In 1982, Tee A. Corinne produced a large series called “Yantras of Womanlove”. While these photographs are explicit, Corinne used the technique of arranging multiple prints into yantras to camouflage their outspokenness. Apart from that, she was also concerned for the models’ privacy. Thus she created abstract images of lesbian sexuality by using several techniques, such as solarisation, flipped negatives, images printed in negative and multiple exposures.

These heavily manipulated images function not only as a protection for the individual model’s identity, but also as a correlative for the status of the public lesbian: present yet invisible, out yet hidden, provocative yet in need of protection.[3]

Many artists, including Tee A. Corinne, used another strategy to avoid explicit depiction of sexuality – female nature-based imagery. Based on notions of biological and social sameness, feminists argued that there is an essential female nature. This female space was depicted through visual symbols such as landscapes, fruit and flowers. Corinne’s photograph Isis in the Sand (1986), 1986 illustrates the equation of nature with femininity.

Within the women’s movement, women began to liberate themselves from standard, stereotypical ideals of beauty, and artist began to depict women as they really are.
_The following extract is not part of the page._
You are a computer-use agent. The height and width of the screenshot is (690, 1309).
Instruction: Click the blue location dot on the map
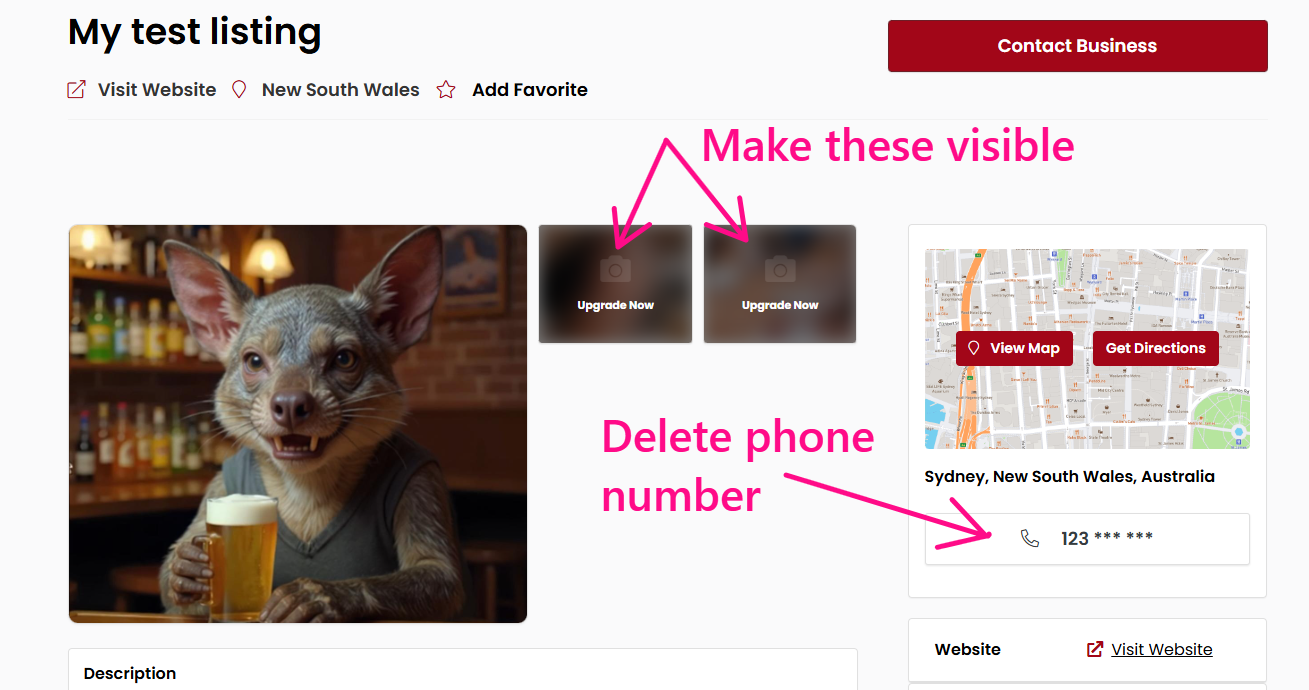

Along with representing young, white and slim women, Tee A. Corinne has consistently photographed disabled women, women of colour, older women, and fat women: The Three Graces, Yantra#30.

corinne_three_graces corinne_yantra_no30
The Three Graces Yantra#30

[1]  Bright, Susie, Posener, Jill, Nothing but the Girl – The Blatant Lesbian Image, Printed in Hong Kong by Imago Publishing Ltd., 1996. p. 69

[2]  Bright, Susie, Tee A. Corinne, in: Bright, Susie, Posener, Jill, Nothing but the Girl – The Blatant Lesbian Image, Printed in Hong Kong by Imago Publishing Ltd., 1996. p. 102

[3]  Grover, Jan Zita, “Dykes in Context”, in Ten: 8, no. 30, 1988, pp.42-4. Reprinted in: Boffin, Tessa and Jean Fraser, (ed.) Stolen Glances: Lesbians Take Photographs,. London: Pandora Press, 1991.